Binary vs Categorical Cross-Entropy – Clarifying Confusion in Python LSTM

cross entropylstmpython

I have a dataset with 10 input categorical features and one output categorical feature with class 0 and 1. X_train follows a 3D array so I have done label encoding beforehand on the dataset.
I have applied categorical_crossentropy but I am getting 26% accuracy with activation function sigmoid. When I apply binary_crossentropy, the accuracy drastically increased to 98%.

model = Sequential()
model.add(LSTM(256, input_shape=(n_timesteps,n_features),recurrent_activation='hard_sigmoid'))
model.add(Dense(16))
model.add(Dense(n_outputs, activation='sigmoid'))
model.compile(loss='binary_crossentropy', optimizer='adam', metrics=['accuracy'])

and dataset is divided as:

X_train:  (430000, 5, 10)
y_train:  (430000, 1)

Best Answer

There are circumstances when the two losses are equivalent, but those circumstances do not exist in OP's code.

In a comment, OP writes that they only have one output neuron.

With 1 output neuron and binary cross-entropy, the model outputs a single value $p$ abd loss for one example is computed as

$$ L_b = -y \log p - (1 - y) \log (1 - p), $$ which is the correct way to compute the loss.

However, with 1 output neuron and categorical cross-entropy, the loss is computed as

$$ L_c = -y \log p $$

which is clearly different because it fixes $(1-y) \log(1-p)=0$. This loss is obviously bogus because it is minimized at $L_c = 0$ by setting $p=1$ regardless of the input, resulting in a totally useless model.

To use categorical cross-entropy correctly, OP needs to make these changes

  • use $k$ output neurons (one for each of the $k$ classes).

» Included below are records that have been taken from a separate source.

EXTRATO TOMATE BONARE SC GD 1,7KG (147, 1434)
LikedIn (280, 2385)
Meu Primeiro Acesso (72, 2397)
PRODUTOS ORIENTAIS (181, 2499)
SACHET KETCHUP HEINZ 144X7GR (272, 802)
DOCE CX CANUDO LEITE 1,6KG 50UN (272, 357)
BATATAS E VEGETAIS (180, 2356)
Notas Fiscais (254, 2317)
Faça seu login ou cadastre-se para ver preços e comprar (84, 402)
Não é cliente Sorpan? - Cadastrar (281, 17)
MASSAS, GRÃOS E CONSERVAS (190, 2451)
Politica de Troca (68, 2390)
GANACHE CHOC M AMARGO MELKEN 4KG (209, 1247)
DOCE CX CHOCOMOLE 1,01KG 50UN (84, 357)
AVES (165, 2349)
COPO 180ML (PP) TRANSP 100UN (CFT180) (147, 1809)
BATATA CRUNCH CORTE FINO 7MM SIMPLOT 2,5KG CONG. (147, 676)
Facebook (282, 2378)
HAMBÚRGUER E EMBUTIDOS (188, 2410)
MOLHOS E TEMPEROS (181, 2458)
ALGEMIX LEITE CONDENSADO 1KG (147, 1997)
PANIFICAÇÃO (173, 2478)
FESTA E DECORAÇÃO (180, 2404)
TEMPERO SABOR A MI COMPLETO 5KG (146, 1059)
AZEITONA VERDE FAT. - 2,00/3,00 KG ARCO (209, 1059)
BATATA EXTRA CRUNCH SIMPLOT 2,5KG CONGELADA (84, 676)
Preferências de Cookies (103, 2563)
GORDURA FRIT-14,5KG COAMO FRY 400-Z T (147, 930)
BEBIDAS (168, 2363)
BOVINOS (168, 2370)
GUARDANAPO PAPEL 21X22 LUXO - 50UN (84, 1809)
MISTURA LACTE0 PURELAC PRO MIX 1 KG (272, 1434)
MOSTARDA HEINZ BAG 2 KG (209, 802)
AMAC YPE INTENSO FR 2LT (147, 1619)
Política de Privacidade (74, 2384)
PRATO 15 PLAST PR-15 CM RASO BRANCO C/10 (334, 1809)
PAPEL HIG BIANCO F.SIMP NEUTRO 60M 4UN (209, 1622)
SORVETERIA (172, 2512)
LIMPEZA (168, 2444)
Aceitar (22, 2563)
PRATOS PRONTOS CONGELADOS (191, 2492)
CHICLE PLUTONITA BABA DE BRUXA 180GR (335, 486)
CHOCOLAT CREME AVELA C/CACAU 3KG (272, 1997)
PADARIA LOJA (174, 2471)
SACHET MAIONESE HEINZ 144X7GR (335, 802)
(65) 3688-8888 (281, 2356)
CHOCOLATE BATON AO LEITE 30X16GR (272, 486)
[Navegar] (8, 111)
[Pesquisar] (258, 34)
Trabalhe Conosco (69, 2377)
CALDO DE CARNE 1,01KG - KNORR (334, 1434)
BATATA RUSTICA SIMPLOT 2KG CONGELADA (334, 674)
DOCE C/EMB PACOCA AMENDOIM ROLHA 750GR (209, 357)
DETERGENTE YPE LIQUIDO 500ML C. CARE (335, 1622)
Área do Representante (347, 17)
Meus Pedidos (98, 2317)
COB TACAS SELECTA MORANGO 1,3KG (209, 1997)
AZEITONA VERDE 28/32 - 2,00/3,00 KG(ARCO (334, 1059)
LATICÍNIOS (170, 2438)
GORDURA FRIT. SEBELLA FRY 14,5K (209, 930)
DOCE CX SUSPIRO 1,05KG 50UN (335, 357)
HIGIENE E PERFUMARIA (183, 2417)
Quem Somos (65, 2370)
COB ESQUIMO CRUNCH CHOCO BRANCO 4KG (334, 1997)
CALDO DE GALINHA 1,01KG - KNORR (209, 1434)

In OP's particular case, $k=2$
  • these output neurons need to be a probability vector: the neurons sum to 1 for all inputs, and all values are non-negative. The standard way to do this is to use a softmax activation in the output layer.

After making these changes, the loss will be computed correctly when using categorical cross-entropy. This is because what we want to have is the model outputs $p_1, p_2$ so that the loss is

$$ L_c = -y \log p_1 - (1 - y) \log p_2 $$

where $ 0 \le p_i \le 1$ and $p_1 + p_2 = 1$. In this setting, it's simple algebra to show that $L_c = L_b$, as desired.